Why has it been so hard for me to leave the city? Why have I not gotten beyond the outskirts even in these past few years? I realize now it is partly because of my anxiety as an immigrant. I took shelter in the city because I was afraid of the wars happening outside the city: the fighting, the distrust, the anger of race relations, religion and reason, the clash of cultures. The city seemed to be a safe haven from such fighting, and that was its initial and greatest appeal to me. But now the fighting has entered the city itself, and it is no longer a safe haven. The fighting outside the city is starting to happen inside the city, and it will happen until it will be the same fighting inside and outside the city. That was what I have been trying to say from my soap-box on the outskirts of the city: Behold, those within the city, you are no longer immune, the fighting has entered the city gates and no one will be spared; clinging to the illusion of peace will only make it more painful when the illusion breaks, as it will for certain at some point in the coming future. Of course, I don't have to say this, as it is already evident to many within the city. I said it nonetheless for myself, so that I could hear it.

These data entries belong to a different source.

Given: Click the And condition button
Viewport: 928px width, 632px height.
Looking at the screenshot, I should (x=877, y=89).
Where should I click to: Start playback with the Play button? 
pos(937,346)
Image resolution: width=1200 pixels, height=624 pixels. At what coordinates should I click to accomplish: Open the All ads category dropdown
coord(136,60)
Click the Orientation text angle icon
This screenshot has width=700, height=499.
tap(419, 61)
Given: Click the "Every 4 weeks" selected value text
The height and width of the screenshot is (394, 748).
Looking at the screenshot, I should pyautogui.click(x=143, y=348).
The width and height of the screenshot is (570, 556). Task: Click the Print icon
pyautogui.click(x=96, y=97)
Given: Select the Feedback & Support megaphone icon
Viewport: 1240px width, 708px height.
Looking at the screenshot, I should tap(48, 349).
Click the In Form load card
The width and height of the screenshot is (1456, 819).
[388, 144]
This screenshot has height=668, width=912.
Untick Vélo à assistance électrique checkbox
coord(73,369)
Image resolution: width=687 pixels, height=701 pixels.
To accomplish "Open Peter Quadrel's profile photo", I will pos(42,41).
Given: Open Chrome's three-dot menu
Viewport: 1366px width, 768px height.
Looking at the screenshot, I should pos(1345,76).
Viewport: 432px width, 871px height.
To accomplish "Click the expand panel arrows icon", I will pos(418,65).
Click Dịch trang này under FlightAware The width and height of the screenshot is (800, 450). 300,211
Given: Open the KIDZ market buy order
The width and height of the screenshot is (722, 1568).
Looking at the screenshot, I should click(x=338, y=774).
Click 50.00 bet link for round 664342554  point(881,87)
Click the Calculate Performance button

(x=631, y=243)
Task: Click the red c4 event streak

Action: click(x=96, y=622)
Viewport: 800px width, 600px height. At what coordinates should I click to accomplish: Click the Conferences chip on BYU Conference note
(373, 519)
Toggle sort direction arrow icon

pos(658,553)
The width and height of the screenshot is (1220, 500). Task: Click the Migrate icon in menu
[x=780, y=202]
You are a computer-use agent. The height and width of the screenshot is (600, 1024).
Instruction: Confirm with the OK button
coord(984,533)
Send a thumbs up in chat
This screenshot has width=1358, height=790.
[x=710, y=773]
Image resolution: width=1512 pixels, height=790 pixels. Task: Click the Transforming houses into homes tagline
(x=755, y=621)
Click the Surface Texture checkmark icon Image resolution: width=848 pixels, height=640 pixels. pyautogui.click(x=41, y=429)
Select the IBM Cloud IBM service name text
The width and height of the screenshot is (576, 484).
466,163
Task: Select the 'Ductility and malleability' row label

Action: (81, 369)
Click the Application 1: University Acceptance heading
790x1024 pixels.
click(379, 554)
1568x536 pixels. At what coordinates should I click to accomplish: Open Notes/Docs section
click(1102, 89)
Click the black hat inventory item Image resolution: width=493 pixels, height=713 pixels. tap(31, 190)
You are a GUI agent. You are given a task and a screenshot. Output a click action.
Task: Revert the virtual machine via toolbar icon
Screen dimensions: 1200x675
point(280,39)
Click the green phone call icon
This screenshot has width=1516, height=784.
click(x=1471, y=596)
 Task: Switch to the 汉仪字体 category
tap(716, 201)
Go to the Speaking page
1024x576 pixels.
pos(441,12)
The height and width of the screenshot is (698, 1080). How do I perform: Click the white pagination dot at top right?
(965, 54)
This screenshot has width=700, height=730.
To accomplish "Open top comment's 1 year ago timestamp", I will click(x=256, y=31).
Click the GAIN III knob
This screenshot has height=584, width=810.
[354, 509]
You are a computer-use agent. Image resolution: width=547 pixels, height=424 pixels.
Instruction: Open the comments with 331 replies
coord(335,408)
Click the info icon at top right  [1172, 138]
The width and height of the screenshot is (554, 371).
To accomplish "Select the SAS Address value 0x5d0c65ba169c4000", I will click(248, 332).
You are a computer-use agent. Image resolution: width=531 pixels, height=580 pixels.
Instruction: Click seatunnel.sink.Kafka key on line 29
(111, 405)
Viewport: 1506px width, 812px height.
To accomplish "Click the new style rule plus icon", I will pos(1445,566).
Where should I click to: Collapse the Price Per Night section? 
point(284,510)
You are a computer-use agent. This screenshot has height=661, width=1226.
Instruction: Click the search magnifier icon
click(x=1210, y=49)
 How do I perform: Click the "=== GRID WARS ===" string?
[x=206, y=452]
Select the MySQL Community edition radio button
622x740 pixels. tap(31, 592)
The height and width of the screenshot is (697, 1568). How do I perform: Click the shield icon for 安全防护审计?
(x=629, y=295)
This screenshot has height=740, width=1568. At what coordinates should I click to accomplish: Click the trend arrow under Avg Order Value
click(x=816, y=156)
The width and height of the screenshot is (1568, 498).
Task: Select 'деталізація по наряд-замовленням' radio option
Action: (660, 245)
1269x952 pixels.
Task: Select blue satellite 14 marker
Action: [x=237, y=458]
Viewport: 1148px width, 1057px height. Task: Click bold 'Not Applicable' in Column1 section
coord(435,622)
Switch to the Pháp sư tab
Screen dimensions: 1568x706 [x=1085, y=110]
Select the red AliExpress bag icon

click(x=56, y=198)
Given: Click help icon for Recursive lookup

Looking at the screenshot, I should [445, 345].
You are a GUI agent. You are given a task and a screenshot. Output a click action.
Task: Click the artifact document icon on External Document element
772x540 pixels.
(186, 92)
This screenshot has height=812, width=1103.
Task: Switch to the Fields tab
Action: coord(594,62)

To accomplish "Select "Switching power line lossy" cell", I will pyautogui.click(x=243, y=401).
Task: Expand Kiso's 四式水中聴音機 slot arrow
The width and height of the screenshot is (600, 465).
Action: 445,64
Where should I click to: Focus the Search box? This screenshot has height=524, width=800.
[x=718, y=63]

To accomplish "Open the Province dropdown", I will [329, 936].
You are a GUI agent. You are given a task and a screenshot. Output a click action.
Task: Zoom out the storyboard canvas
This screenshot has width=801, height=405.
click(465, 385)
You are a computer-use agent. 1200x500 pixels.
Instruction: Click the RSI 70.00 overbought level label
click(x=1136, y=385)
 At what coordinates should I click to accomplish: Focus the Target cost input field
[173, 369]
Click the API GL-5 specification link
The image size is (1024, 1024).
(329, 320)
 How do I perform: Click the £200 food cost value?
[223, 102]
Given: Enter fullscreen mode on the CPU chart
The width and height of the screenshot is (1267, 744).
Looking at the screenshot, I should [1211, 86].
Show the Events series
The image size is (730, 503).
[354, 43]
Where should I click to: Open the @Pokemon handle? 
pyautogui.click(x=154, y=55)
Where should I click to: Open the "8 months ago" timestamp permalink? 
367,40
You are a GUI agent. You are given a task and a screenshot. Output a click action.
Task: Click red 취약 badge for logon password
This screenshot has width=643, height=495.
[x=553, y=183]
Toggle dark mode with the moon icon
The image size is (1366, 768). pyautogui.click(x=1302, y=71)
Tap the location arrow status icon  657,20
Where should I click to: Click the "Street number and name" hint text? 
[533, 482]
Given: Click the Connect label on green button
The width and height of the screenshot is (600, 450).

We live at a time when our lands are ravaged by internal war. Even the city which seemed immune is getting more and more caught up in that fighting. Can peace be found in such a time? Where can it be found? Each person has to find the peace within themselves, which can contribute to the peace outside. I venture beyond the city and its outskirts as I follow the voice of peace as it speaks to me.

February 12, 2015

I Don't Know ...

I am an Indian-American. I have brown skin. I think I speak with an Indian accent, though I am not sure. Some people have told me my accent is pretty thick (in spite my growing up in America since I was 11), and others have told me I don't have an accent. I am also someone who thinks that academic philosophy at the schools I went to in America is too Eurocentric. My being Indian-American and making the criticism of Eurocentrism might make one wonder what exactly I know and don't know.
 
So let me clarify what I don't know.
 
I don't know Sanskrit, Pali, or any other ancient Indian language. Regarding contemporary languages, I know enough Telugu (the language of my family) to speak with my family, and enough Hindi to watch Bollywood movies. That's it.
 
I don't know much Indian scholarly philosophy. When I come across names like Shankara or Nagarjuna I have a fuzzy warm feeling of identification, which is then immediately overshadowed by my awareness of how little I know about these authors' philosophical views. When I see titles of philosophical treatises like Mūlamadhyamaka-kārikā (Fundamental Verses of the Middle Way) or Pratītyasamutpādahṝdayakārika (Constituents of Dependent Arising), which I just lifted from the Wikipedia page on Nagarjuna, I feel a bit dizzy and out of sorts, like I am looking at something familiar and alien at the same time. It is similar to how I felt in high school when extended family members at a party would speak to me in Telugu, assuming that I could understand them perfectly, since after all I am one of them, and was in India till I was 11. What they didn't pick on was that I was struggling to understand them, and what I did understand was for me without many of the rich cultural resonances which they had for the adults in my family. Regarding Indian philosophy, it is obvious that many Indians and non-Indians know way more about Indian philosophy than I do, a fact which does not bother me, other than when I reflect on the fact that my education in America failed to provide me with even an inkling of such knowledge. When I think of contemporary Indian philosophy, I realize I know nothing of it.
 
I don't know Yoga or meditation. I don't know how to cook much Indian food (or American food for that matter). I don't know many Indian holidays or festivals, though I have some recollections from when I was in India and know some things from my family in America.